Yo estaba en mi mundo. Como la mayoría del tiempo. Pero el estremecimiento de la historia, de nuestra historia como nación, es una conmoción que los criollos no podemos evitar. Y yo lo respiraba. El recuerdo de esas jornadas reaviva, y a la vez clarifica, esas inmaduras pero genuinas interpretaciones. Me hace pensar en las lagunas mentales de papá, y en la desesperación que debe haber sentido frente a la peor crisis económica de su vida, que como un fantasma no le debía ni un segundo de tregua. Me hace pensar en la cobardía enorme e imbecilidad desmesurada de quienes gobernaban el país por entonces. Me hace pensar en la brutalidad policial. Me hace pensar en la valentía de quienes resistieron. Me hace pensar en nosotros, y en la memoria como motor de cambio.

Todavía sigo llenándome de un insoportable dolor al repasar los destellos que dejaron 34 hermanos sin aire. Como homenaje a ellos y a quienes le pelearon mano a mano a la más premeditada traición al pueblo, estas líneas.

El 19 y 20 de Diciembre del 2001, el país colapsó en la peor crisis económica, política y social de su historia. Y yo lo comprendí, sin entender nada.

*Texto inspirado en “Salvador 19 y 20”, de mi amigo, Lautaro Bentivegna.

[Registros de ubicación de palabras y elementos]
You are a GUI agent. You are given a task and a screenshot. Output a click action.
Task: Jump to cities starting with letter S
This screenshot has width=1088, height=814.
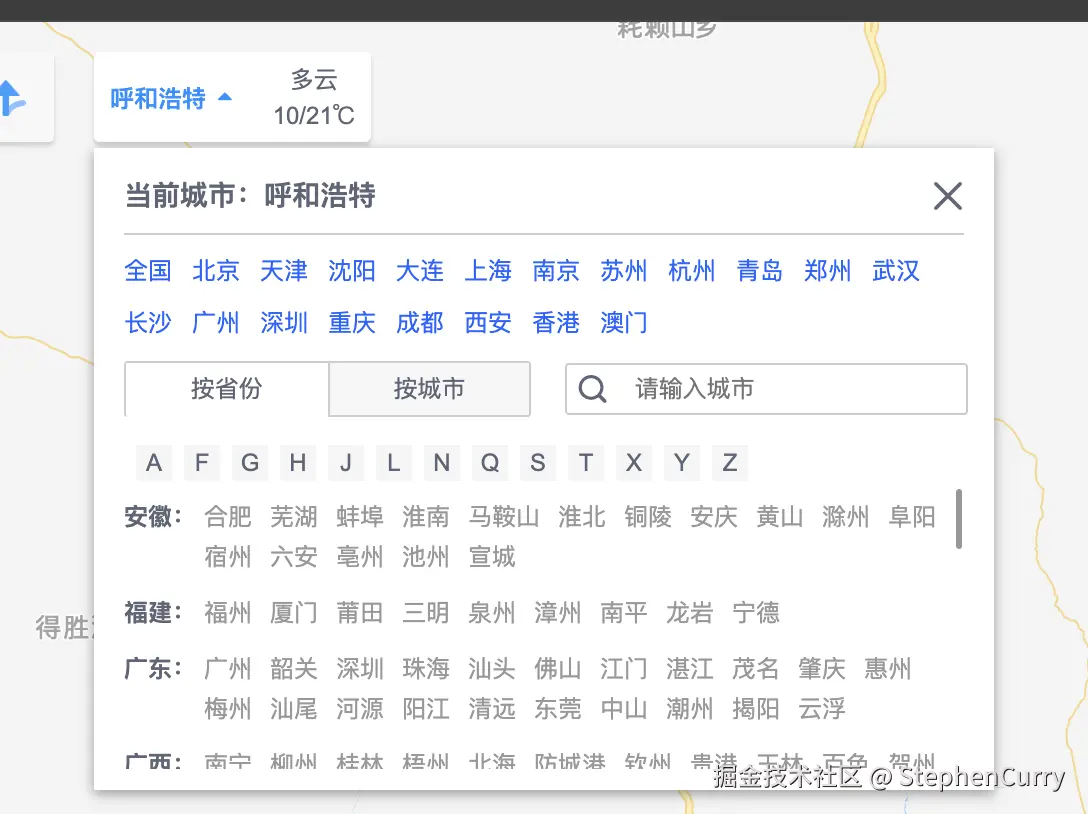(537, 462)
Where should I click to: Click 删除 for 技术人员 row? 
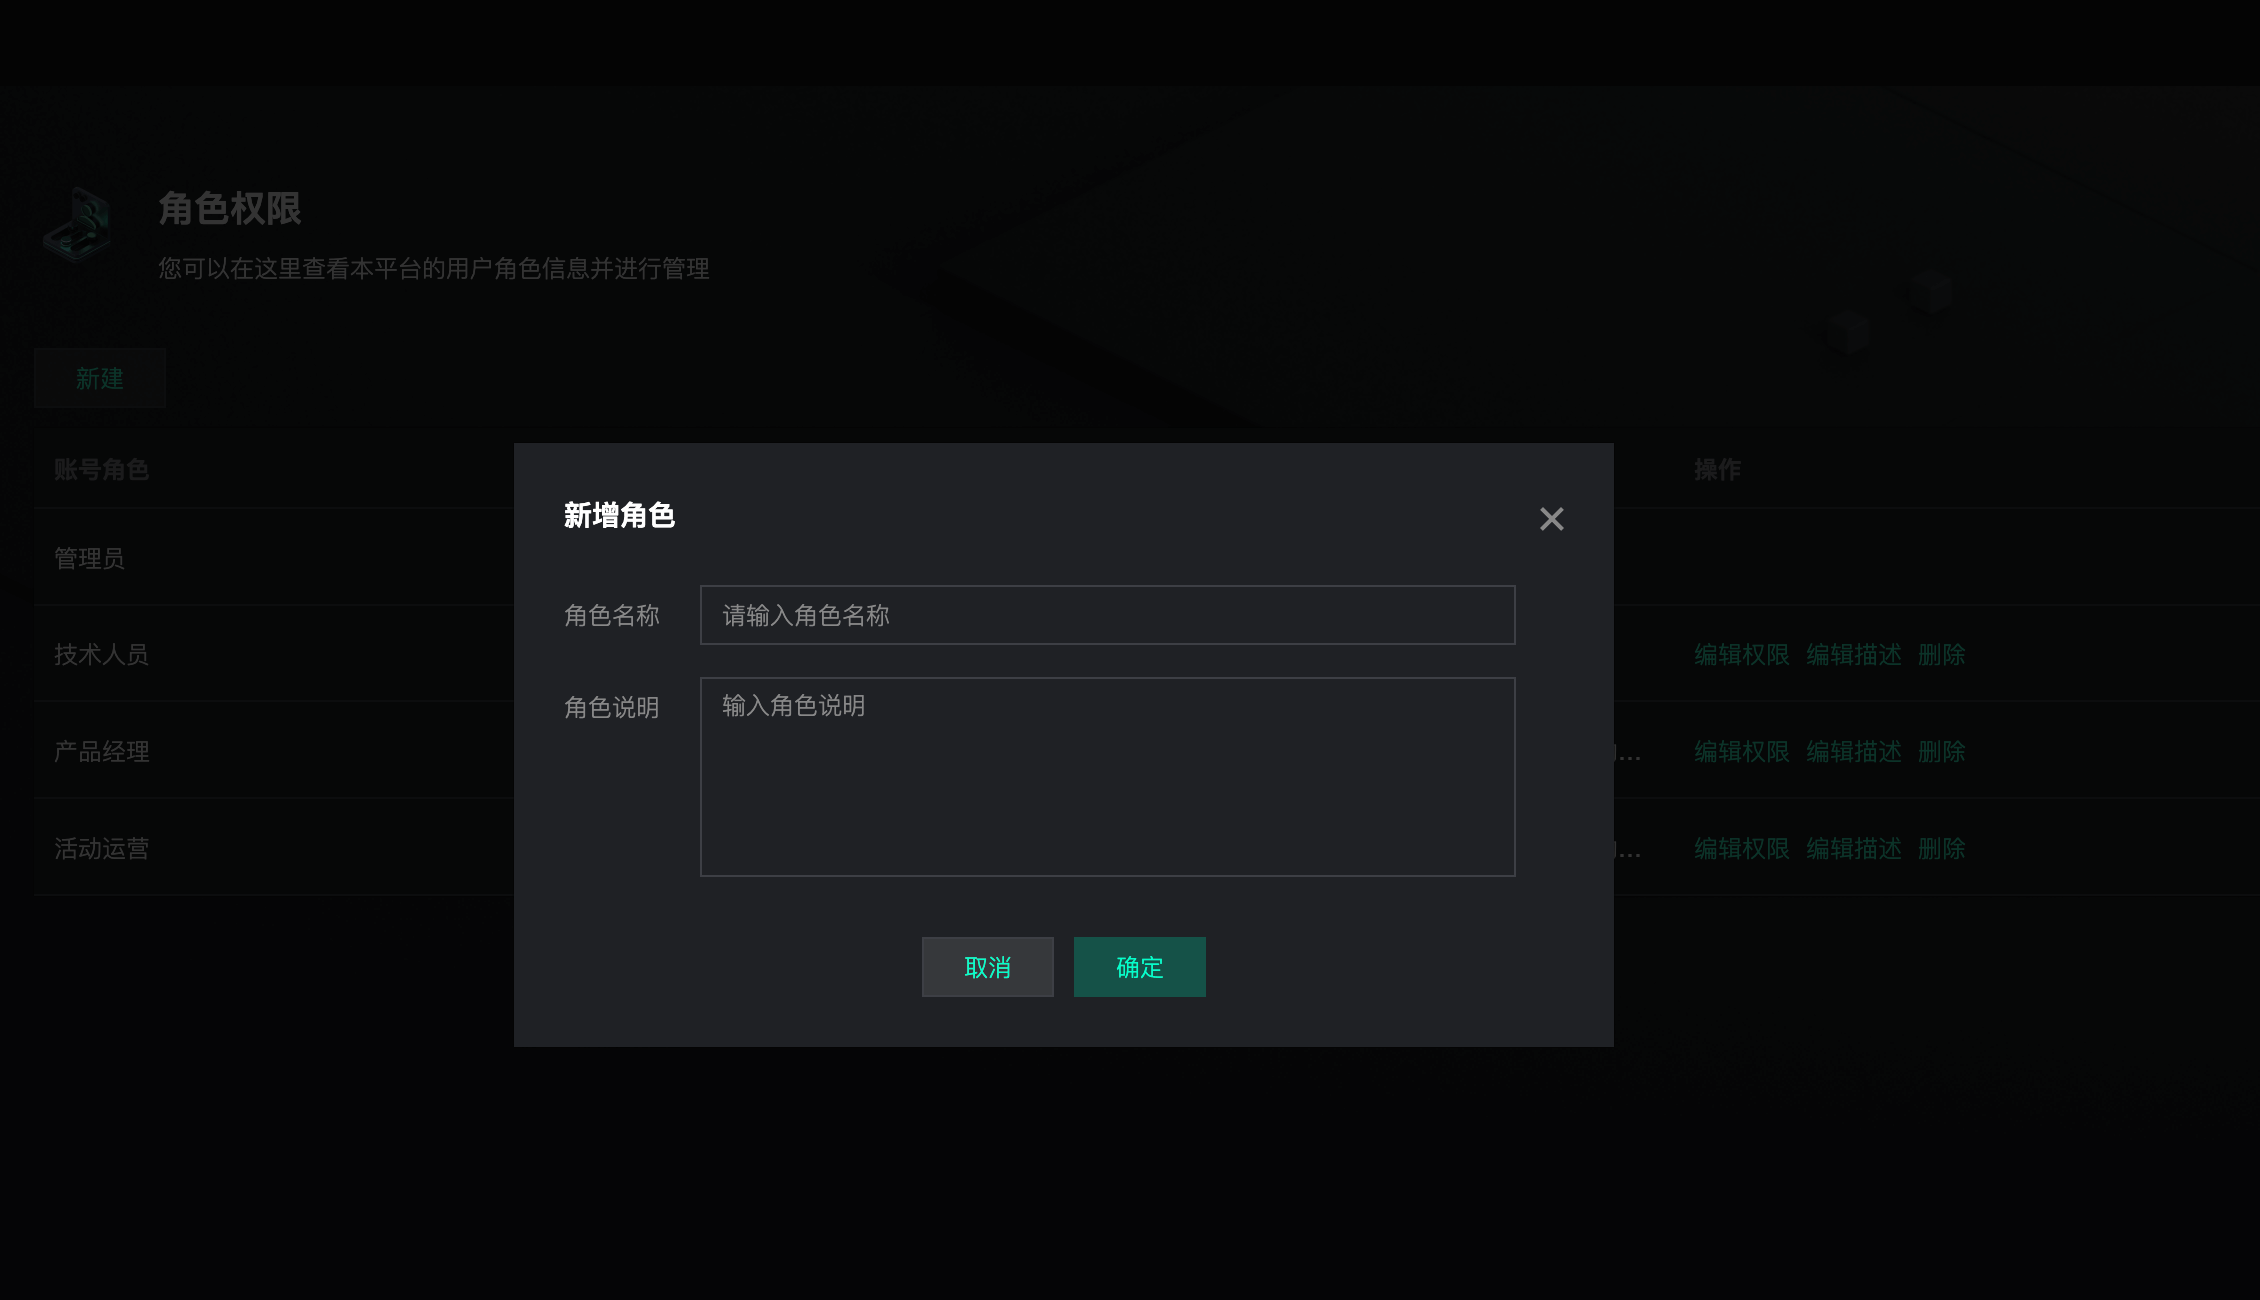pyautogui.click(x=1941, y=655)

## Tareas requeridas
(a) Copia del artículo sobre la crisis de 2001 el fragmento que va desde "Todavía sigo llenándome" hasta "pueblo, estas líneas.", este incluido.
(b) Según el artículo sobre la crisis de 2001, ¿con qué propósito se escribieron estas líneas?

## Respuestas dadas
(a)
Todavía sigo llenándome de un insoportable dolor al repasar los destellos que dejaron 34 hermanos sin aire. Como homenaje a ellos y a quienes le pelearon mano a mano a la más premeditada traición al pueblo, estas líneas.

(b) Se escribieron como homenaje a los 34 hermanos sin aire y a quienes le pelearon mano a mano a la más premeditada traición al pueblo.